É comum, durante uma viagem, aprendermos detalhes sobre bairros e ruas desconhecidas, talvez por terem um ponto turístico interessante, por abrigarem um restaurante charmoso ou simplesmente por nos encantar enquanto andamos a esmo. No entanto, ao retornar para casa, dificilmente temos o mesmo interesse sobre o quarteirão em que moramos. É como se os olhos curiosos não brilhassem tão forte quando o que está ao redor já é considerado comum. Mas, e se fosse possível fazer uma espécie de intercâmbio cultural dentro de São Paulo? É exatamente esse o objetivo da Jornada do Patrimônio, que acontece entre os dias 20 e 21 de agosto.
Ao todo são mais de 350 atividades programadas, sendo que mais de 70% delas são atividades propostas pela população através de editais. Neste link é possível ver a programação completa da Jornada do Patrimônio 2022 e garantir o seu lugar nos eventos limitados. Para aqueles interessados em visitar a casa, envie e-mail para thiago.mascena@
O evento, feito desde 2015 pela Prefeitura de São Paulo, busca aproximar a população do patrimônio histórico da cidade através de diversas manifestações culturais com temáticas relacionadas ao patrimônio histórico-cultural. “O tema desta oitava edição é ‘tão perto, tão longe’. Com isso a gente quer incluir no imaginário da população que a memória histórica e o patrimônio cultural vão além dessas barreiras da região central”, explica a secretária Municipal de Cultura de São Paulo, Aline Torres.
A Jornada é composta por três linhas: abertura de imóveis históricos - públicos e privados -, roteiros de memórias e oficinas e palestras. Cada uma delas com o objetivo de revelar personagens, histórias ou espaços que interajam com a memória da cidade. Tal como faz o Palacete Nhonhô Magalhães.

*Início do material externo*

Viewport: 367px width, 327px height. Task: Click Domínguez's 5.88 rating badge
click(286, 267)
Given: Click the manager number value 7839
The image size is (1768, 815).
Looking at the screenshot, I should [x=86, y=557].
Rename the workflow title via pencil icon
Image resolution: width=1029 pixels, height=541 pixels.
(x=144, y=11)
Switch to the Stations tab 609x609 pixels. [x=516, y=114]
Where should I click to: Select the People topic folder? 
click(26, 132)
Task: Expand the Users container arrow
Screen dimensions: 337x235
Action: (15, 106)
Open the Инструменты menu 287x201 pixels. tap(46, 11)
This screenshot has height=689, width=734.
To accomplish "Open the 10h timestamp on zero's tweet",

Desde 1937 na esquina da Avenida Higienópolis com a Rua Albuquerque Lins, o imóvel já serviu de casa para a família Magalhães, abrigou a Secretaria de Segurança Pública em 1974, foi sede da Delegacia Antissequestro e finalmente, em 2005 foi vendida ao Shopping Pátio Higienópolis. Agora, é reaberta, depois de dez anos de restauro, como Casa Higienópolis, e participa mais uma vez da Jornada para que o público conheça sua história de perto. Sua primeira aparição foi em 2015, quando ainda estava em processo de restauração.
“O nosso mestre de obras foi o próprio edifício e a gente trabalhou aqui com várias linguagens da própria arquitetura”, conta Antônio Sarasá, responsável pela restauração do imóvel. “A gente restaura para buscar os fazeres e saberes dos antepassados, trazer esse conhecimento para a transformação atual e levar isso para as gerações futuras. Não é a matéria que tem tanta importância, mas sim todos esses valores simbólicos e o resgate que está por trás dessa materialidade", enfatiza ele.

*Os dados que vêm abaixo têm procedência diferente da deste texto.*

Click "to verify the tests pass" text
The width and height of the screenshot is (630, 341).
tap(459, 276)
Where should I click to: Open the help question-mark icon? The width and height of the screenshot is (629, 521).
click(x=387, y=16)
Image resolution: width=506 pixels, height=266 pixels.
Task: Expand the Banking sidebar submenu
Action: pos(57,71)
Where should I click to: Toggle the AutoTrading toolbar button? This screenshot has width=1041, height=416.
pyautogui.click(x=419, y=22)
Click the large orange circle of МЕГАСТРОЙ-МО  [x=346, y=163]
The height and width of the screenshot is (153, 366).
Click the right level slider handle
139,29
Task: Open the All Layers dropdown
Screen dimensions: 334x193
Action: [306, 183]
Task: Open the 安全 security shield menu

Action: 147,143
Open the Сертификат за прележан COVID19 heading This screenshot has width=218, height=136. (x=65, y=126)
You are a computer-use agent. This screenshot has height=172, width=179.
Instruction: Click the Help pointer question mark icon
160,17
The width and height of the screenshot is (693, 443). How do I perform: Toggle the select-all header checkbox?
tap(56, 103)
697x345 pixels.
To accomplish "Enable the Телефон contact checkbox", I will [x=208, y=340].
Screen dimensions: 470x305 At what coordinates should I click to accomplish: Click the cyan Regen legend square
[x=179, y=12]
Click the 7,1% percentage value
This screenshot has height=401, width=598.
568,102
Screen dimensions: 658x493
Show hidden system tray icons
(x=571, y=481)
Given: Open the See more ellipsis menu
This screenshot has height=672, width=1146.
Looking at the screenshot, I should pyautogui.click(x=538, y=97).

Com cinco pavimentos, incluindo um anfiteatro e um jardim externo, e 7.002 m² de área total construída, muitas das estruturas são originais: desde os vitrais e papéis de paredes, passando pelos azulejos e os detalhes da porta. Hoje tombada pelos órgãos Estadual e Municipal de Preservação de São Paulo (CONDEPHAAT – Conselho de Defesa do Patrimônio Histórico, Artístico, Arqueológico Turístico do Estado de São Paulo - e o Conselho de Preservação do Município de São Paulo), a sua arquitetura foi inspirada nos palacetes franceses, incorporando diferentes movimentos artísticos e arquitetônicos preferidos na época.
Ainda na calçada, o casarão encanta com seu robusto jardim e suas colunas com detalhes de uma arquitetura neoclássica. O Hall Principal mantém o encantamento com a quantidade de detalhes da arte e arquitetura mourisca, desenvolvida na península ibérica entre os séculos VIII e XV. Sarasá explica que a família tem origem portuguesa, “então podemos observar esse período da florescência da península ibérica ganhando dimensão das artes com a influência árabe”.
As grandes navegações portuguesas também são homenageadas na casa, através do estilo manuelino. “É um estilo decorativo inspirado em Dom Manuel, um rei que incentivou o além-mar, então você sente quase como se estivesse em uma caravela,com os detalhes das cordas no corrimão da escada, nos estuques, as cúpulas celestes, você vê o português como protagonista do descobrimento dos mares”, ensina Sarasá.
Quem visita, é bom fazer com tempo, para perceber os detalhes nos entalhes de madeira, vitrais e pisos, além do cuidado com a estrutura original para que a acessibilidade e as partes funcionais da casa fossem aplicadas - tal como elevador, banheiros e ar condicionados. O restaurador explica que as paredes têm caráter de flexibilidade, o que significa dizer que se manteve a parede original intacta e as construções necessárias foram feitas em uma parede oca.
Para mostrar essa importância, no entanto, pedaços das paredes, com suas determinadas pinturas originais são mostradas ao longo da casa. “A gente fez uma consolidação para garantir a contemporaneidade, mas mostra para o público que elas estão ali”, conta.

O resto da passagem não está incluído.